[Stored items]
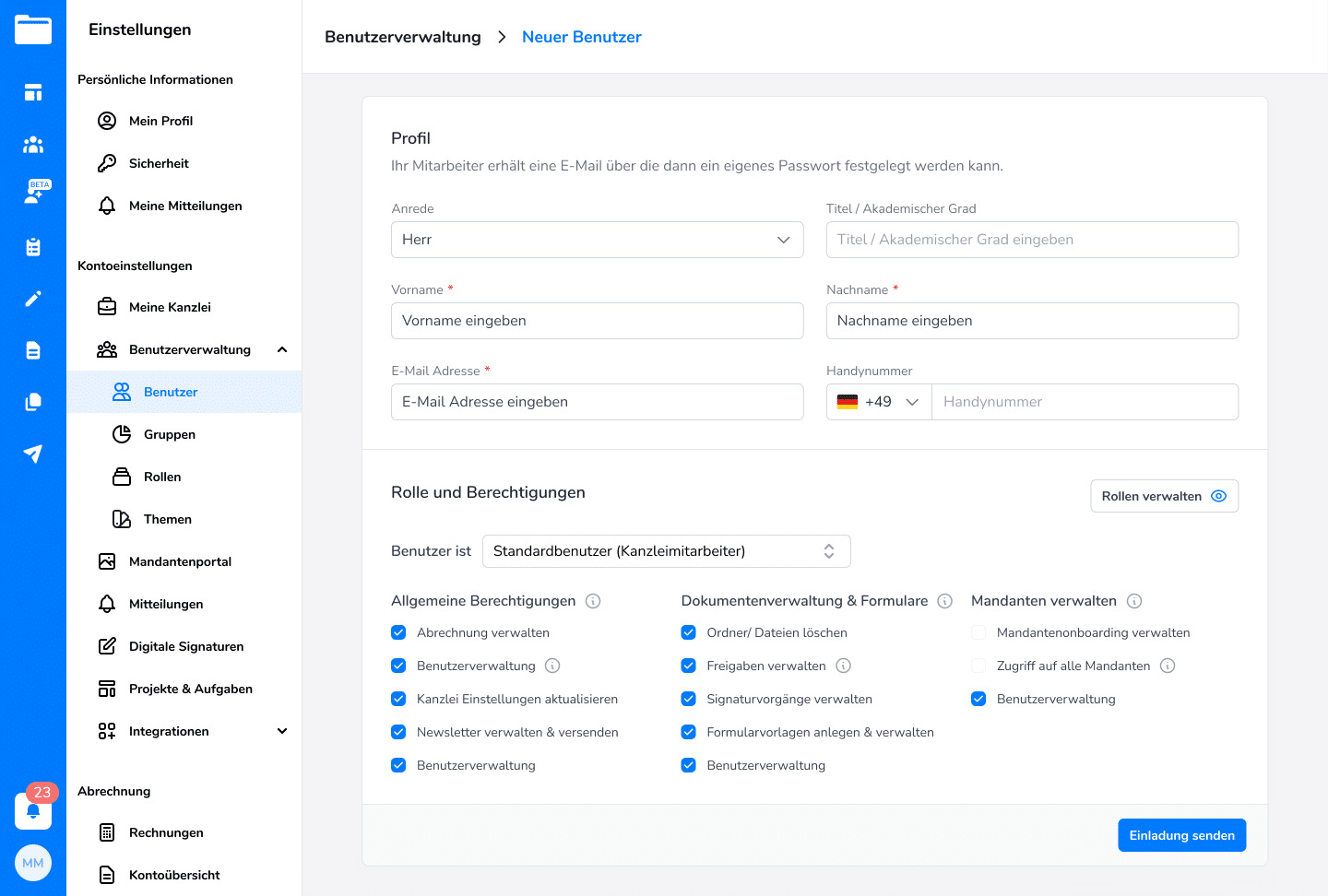Click the paper plane icon in left rail
Screen dimensions: 1328x896
[33, 454]
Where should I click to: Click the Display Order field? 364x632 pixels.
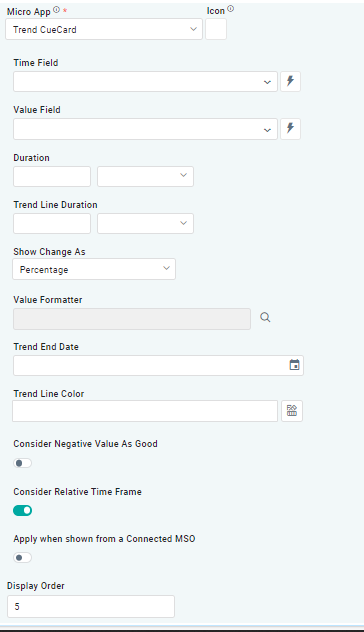click(x=91, y=606)
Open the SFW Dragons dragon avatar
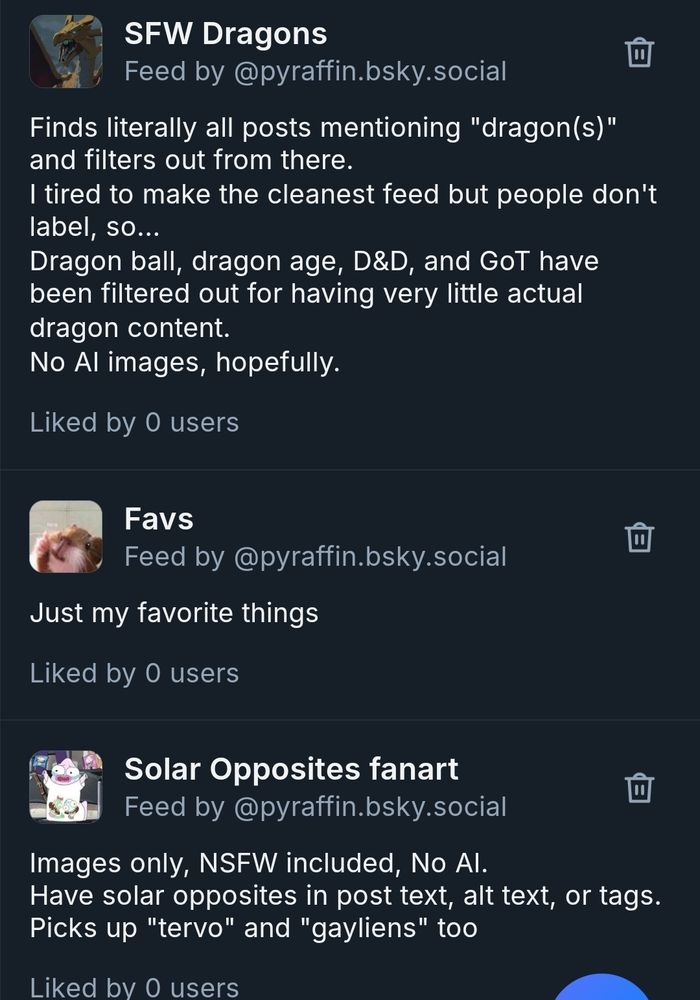700x1000 pixels. pos(66,52)
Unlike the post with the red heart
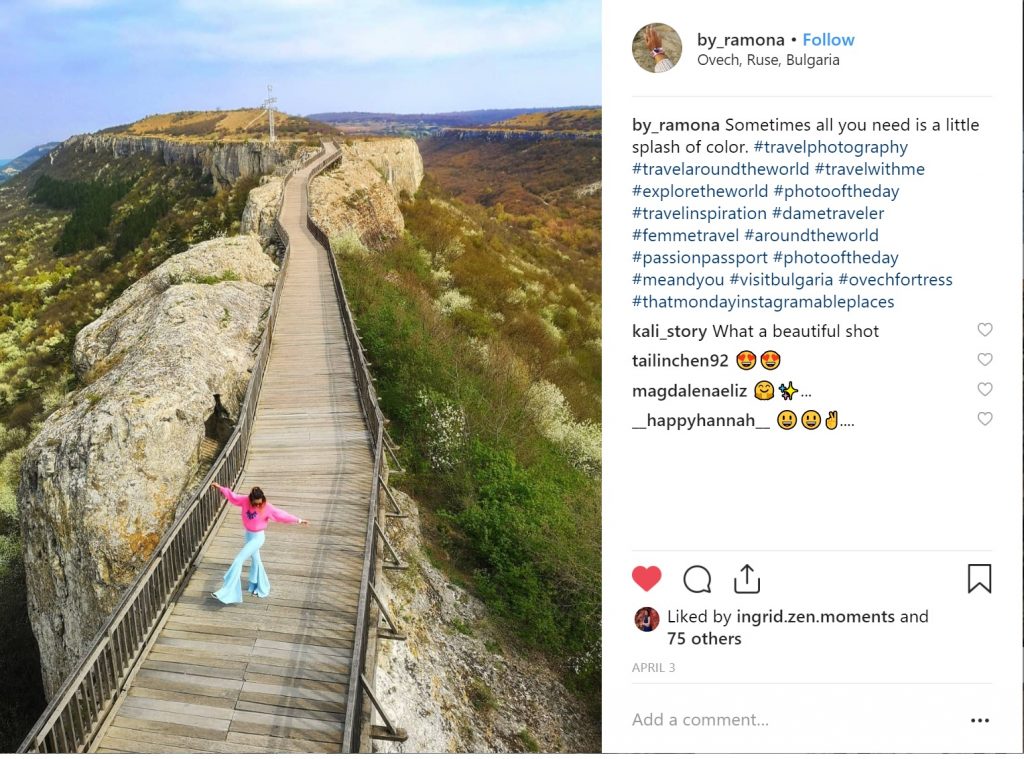This screenshot has height=759, width=1024. 647,579
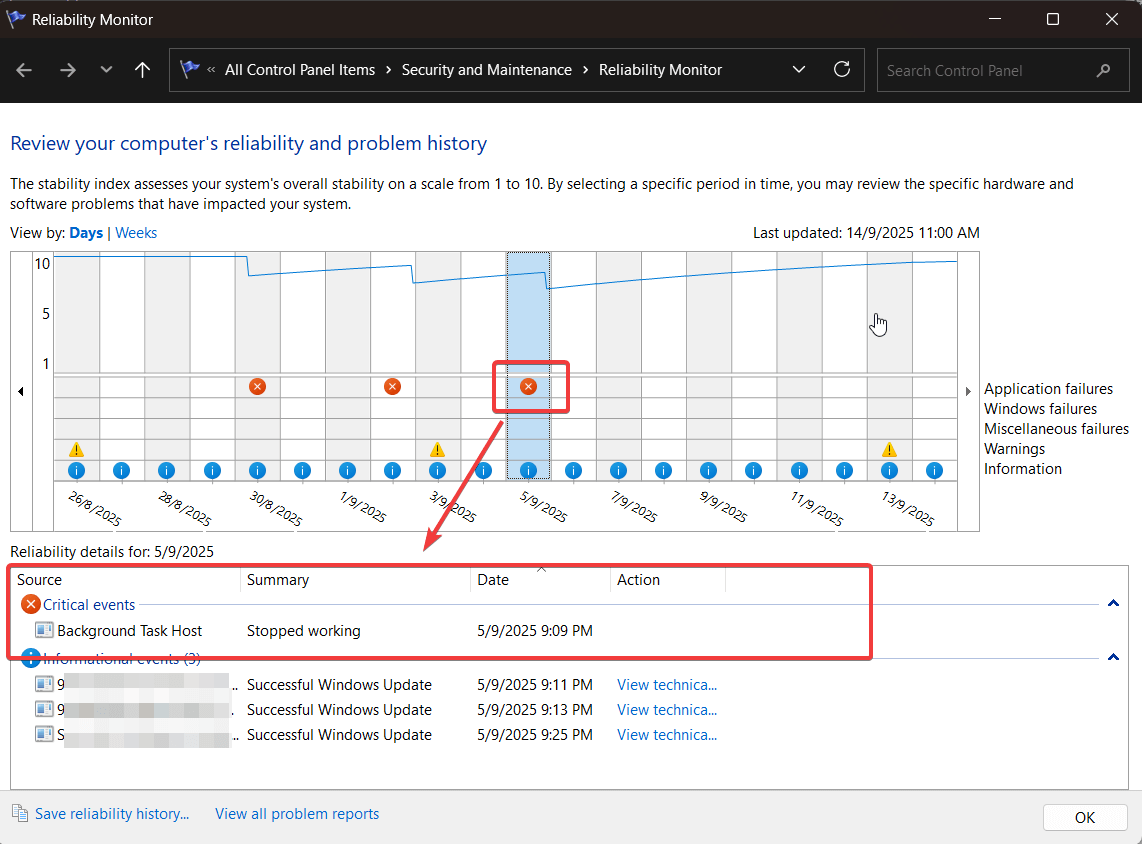This screenshot has height=844, width=1142.
Task: Open the address bar history dropdown
Action: pos(798,70)
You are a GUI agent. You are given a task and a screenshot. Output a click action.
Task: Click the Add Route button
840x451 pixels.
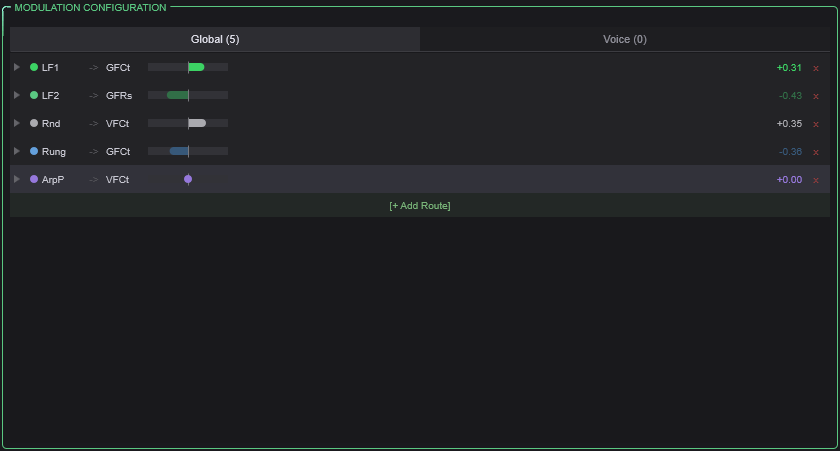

# [What the task asks]
A picture must not appear in the copy. Transcribe exactly the lines from the one with "Where should I" through the final line of the entries, both included, and no more.

# [The completed task]
Where should I click to: Click the Display Order field? 364x632 pixels.
click(x=91, y=606)
Open the SFW Dragons dragon avatar
700x1000 pixels. pos(66,52)
Unlike the post with the red heart
This screenshot has height=759, width=1024. 647,579
This screenshot has height=844, width=1142.
Task: Open the address bar history dropdown
Action: pos(798,70)
You are a GUI agent. You are given a task and a screenshot. Output a click action.
Task: Click the Add Route button
840x451 pixels.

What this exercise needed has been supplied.